DNS-Only Mode (Grey Cloud)
When the proxy is disabled (grey cloud icon), Cloudflare acts as a pure DNS provider:
- DNS queries resolve directly to your server IP
- No CDN, caching, or DDoS protection
- Your real server IP is visible in DNS lookups
Proxy Mode (Orange Cloud)
When enabled, traffic flows through Cloudflare's network:
- Hides your real server IP
- Provides DDoS protection
- Caches static content globally
- Free SSL certificate
- Firewall rules and rate limiting
Setting Up Cloudflare
- Create a free Cloudflare account
- Add your domain
- Update nameservers at your registrar to Cloudflare's
- Import or re-create your DNS records
- Choose proxy mode per record
When to Use Proxy Mode
- Websites — yes (caching, protection)
- Email (MX records) — NO (must be DNS-only)
- SSH — NO unless using Cloudflare Tunnel
- Game servers — NO (UDP traffic needs Spectrum, a paid feature)

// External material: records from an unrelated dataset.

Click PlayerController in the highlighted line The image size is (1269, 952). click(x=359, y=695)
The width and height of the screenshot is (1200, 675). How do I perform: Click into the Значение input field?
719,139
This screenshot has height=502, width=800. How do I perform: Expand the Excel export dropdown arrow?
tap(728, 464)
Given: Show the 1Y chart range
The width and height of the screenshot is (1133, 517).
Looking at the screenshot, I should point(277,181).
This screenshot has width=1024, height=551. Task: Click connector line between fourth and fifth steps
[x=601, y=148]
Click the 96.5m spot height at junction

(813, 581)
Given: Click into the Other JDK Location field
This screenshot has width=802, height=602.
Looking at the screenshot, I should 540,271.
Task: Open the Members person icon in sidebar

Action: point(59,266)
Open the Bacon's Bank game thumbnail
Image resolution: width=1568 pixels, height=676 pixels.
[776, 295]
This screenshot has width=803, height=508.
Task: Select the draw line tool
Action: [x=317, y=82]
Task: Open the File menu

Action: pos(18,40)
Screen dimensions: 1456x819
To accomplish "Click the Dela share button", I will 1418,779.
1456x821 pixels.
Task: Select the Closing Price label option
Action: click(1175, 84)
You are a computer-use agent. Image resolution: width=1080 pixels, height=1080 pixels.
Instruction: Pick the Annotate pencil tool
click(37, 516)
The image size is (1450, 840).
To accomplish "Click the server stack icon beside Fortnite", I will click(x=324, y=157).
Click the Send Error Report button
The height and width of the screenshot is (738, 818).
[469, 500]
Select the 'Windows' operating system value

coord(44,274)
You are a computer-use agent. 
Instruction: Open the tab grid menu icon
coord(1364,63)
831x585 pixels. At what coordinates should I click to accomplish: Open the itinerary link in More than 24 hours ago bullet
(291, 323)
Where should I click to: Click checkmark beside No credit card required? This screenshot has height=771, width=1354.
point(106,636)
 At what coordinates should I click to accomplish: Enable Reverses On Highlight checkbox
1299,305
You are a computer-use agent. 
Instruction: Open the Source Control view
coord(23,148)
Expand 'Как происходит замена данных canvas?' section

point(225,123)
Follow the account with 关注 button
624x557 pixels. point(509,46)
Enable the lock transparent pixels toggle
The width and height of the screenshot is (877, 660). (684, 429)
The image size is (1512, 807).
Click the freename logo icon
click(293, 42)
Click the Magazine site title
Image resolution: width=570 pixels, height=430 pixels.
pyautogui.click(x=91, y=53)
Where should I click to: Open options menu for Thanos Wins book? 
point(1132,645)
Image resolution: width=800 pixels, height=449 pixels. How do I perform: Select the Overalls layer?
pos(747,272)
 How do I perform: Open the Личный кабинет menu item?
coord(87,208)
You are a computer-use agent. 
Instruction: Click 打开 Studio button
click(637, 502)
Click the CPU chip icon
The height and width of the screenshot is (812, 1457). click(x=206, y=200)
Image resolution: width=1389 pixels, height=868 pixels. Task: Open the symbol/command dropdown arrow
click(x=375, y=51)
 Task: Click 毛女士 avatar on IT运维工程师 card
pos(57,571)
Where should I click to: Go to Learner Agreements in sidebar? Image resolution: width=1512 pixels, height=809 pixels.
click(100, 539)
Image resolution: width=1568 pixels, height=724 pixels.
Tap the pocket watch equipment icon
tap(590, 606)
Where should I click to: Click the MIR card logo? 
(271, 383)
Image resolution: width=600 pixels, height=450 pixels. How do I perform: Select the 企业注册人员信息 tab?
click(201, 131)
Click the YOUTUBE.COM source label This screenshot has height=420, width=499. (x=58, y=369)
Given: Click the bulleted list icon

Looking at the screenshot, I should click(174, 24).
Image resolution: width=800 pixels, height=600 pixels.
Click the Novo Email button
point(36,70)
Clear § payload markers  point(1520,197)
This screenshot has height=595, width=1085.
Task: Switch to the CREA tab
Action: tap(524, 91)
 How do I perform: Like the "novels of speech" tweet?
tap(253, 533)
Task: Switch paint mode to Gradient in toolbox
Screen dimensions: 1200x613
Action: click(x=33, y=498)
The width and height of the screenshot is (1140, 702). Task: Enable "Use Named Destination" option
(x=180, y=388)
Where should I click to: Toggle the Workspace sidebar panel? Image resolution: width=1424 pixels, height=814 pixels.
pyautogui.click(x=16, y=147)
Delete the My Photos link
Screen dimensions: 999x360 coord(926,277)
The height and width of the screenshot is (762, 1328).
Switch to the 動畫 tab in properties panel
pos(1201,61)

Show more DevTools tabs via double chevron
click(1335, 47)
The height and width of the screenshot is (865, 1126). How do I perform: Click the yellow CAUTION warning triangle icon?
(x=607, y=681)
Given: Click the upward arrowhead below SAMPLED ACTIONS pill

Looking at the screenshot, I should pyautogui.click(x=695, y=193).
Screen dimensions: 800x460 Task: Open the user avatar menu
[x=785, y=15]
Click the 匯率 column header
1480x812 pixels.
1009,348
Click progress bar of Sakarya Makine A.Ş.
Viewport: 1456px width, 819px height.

- API servers — yes, if HTTP/HTTPS
SSL Modes
| Mode | Description |
|---|---|
| Flexible | HTTPS to Cloudflare, HTTP to your server (NOT recommended) |
| Full | HTTPS to both, but doesn't verify your cert |
| Full (Strict) | HTTPS to both, verifies your cert (recommended) |
Important: Email Records
MX records and email-related A records (like mail.example.com) must have the proxy disabled or email delivery will fail.